Making fun of the headlines today, so you don’t have to
The news, even that about the Red Lobster, doesn’t need to be complicated or confusing; that’s what any new release from Microsoft is for. And, as in the case with anything from Microsoft, to keep the news from worrying our pretty little heads over, remember something new and equally indecipherable will come out soon:
Really all you need to do is follow one simple rule: barely pay attention and jump to conclusions. So, here are some headlines today and my first thoughts:
Red Lobster eyes bankruptcy option after $11M in losses from endless shrimp
It will now be known as ‘Running in the Red, Lobster.’
Donald Trump attacked Jimmy Kimmel for something Al Pacino did
In fairness you can’t hold enough people responsible for the film ‘Cruising.’
Clint Eastwood reflected on where it all started
Let’s just say, it was so long ago that when he made Westerns they were considered contemporary dramas.
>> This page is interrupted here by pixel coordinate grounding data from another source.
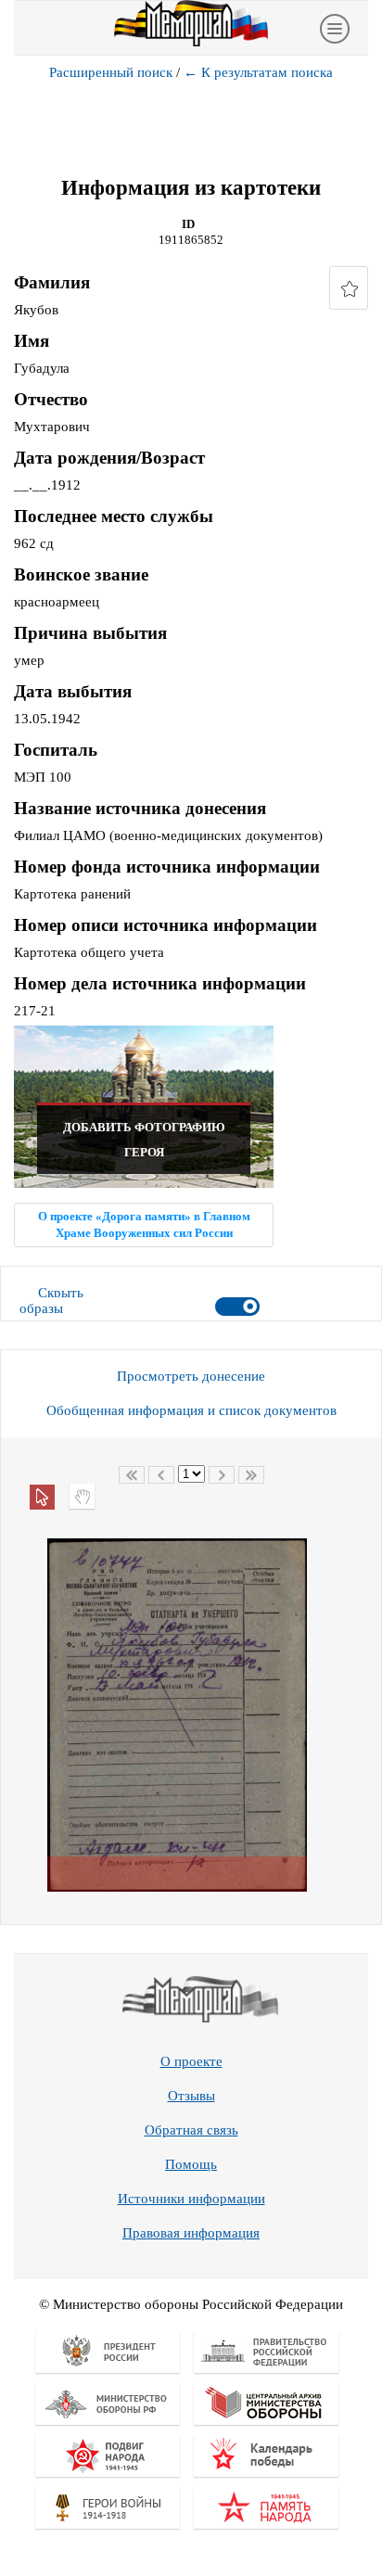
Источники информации (191, 2198)
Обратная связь (191, 2130)
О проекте (191, 2061)
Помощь (191, 2164)
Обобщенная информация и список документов (191, 1410)
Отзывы (191, 2095)
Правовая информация (191, 2232)
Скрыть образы (51, 1300)
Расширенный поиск (110, 72)
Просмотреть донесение (191, 1376)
Boeing CEO Calhoun stepping down
Calhoun was told to not let the door fall off and hit him on the ass on his way out.
Can Netanyahu avoid triggering a regional war?
Not if he has any say in it …
Dance hall legend Elephant Man reveals he has 38 kids
I’m guessing they call him Elephant Man because he never forgets any of their names …
‘Rust’ armorer Hannah Gutierrez-Reed called jurors ‘idiots’ in jail phone calls, prosecutors say
So, she also has a problem with shooting off her mouth.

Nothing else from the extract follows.